## WHAT TO WORK ON
Copy every one of the following records character for character, with no changes.

## DATASET EXCERPTS

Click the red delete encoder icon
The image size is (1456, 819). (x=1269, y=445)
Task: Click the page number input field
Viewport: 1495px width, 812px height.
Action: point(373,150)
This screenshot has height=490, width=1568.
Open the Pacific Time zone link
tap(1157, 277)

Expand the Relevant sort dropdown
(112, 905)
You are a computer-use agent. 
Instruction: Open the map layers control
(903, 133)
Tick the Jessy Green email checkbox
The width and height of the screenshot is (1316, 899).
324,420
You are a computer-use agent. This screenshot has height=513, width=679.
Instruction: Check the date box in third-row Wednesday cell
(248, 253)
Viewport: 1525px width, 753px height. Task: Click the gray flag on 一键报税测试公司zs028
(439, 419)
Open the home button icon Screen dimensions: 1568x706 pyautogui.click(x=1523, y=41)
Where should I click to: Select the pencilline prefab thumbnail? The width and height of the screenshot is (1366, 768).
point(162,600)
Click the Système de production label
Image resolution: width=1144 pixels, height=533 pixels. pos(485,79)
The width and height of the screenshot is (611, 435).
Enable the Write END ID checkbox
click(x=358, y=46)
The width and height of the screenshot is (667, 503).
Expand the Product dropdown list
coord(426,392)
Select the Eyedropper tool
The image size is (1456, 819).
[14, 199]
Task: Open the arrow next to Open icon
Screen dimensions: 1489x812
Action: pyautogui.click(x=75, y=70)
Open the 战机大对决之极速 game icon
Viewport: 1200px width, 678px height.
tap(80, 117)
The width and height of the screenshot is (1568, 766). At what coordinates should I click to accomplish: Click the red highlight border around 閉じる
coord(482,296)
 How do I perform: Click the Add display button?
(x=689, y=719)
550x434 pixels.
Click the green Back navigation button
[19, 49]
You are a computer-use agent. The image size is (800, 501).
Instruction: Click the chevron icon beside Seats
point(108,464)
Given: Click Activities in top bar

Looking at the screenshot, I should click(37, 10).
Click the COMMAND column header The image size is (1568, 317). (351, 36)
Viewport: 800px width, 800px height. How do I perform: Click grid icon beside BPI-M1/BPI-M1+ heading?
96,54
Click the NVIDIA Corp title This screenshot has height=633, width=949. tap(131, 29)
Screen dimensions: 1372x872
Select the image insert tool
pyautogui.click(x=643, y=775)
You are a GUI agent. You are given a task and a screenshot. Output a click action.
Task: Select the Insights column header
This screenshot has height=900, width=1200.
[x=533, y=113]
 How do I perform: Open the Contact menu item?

## RESPONSE
Click the red delete encoder icon
The image size is (1456, 819). (x=1269, y=445)
Task: Click the page number input field
Viewport: 1495px width, 812px height.
Action: point(373,150)
This screenshot has height=490, width=1568.
Open the Pacific Time zone link
tap(1157, 277)

Expand the Relevant sort dropdown
(112, 905)
You are a computer-use agent. 
Instruction: Open the map layers control
(903, 133)
Tick the Jessy Green email checkbox
The width and height of the screenshot is (1316, 899).
324,420
You are a computer-use agent. This screenshot has height=513, width=679.
Instruction: Check the date box in third-row Wednesday cell
(248, 253)
Viewport: 1525px width, 753px height. Task: Click the gray flag on 一键报税测试公司zs028
(439, 419)
Open the home button icon Screen dimensions: 1568x706 pyautogui.click(x=1523, y=41)
Where should I click to: Select the pencilline prefab thumbnail? The width and height of the screenshot is (1366, 768).
point(162,600)
Click the Système de production label
Image resolution: width=1144 pixels, height=533 pixels. pos(485,79)
The width and height of the screenshot is (611, 435).
Enable the Write END ID checkbox
click(x=358, y=46)
The width and height of the screenshot is (667, 503).
Expand the Product dropdown list
coord(426,392)
Select the Eyedropper tool
The image size is (1456, 819).
[14, 199]
Task: Open the arrow next to Open icon
Screen dimensions: 1489x812
Action: pyautogui.click(x=75, y=70)
Open the 战机大对决之极速 game icon
Viewport: 1200px width, 678px height.
tap(80, 117)
The width and height of the screenshot is (1568, 766). At what coordinates should I click to accomplish: Click the red highlight border around 閉じる
coord(482,296)
 How do I perform: Click the Add display button?
(x=689, y=719)
550x434 pixels.
Click the green Back navigation button
[19, 49]
You are a computer-use agent. The image size is (800, 501).
Instruction: Click the chevron icon beside Seats
point(108,464)
Given: Click Activities in top bar

Looking at the screenshot, I should click(37, 10).
Click the COMMAND column header The image size is (1568, 317). (351, 36)
Viewport: 800px width, 800px height. How do I perform: Click grid icon beside BPI-M1/BPI-M1+ heading?
96,54
Click the NVIDIA Corp title This screenshot has height=633, width=949. tap(131, 29)
Screen dimensions: 1372x872
Select the image insert tool
pyautogui.click(x=643, y=775)
You are a GUI agent. You are given a task and a screenshot. Output a click action.
Task: Select the Insights column header
This screenshot has height=900, width=1200.
[x=533, y=113]
 How do I perform: Open the Contact menu item?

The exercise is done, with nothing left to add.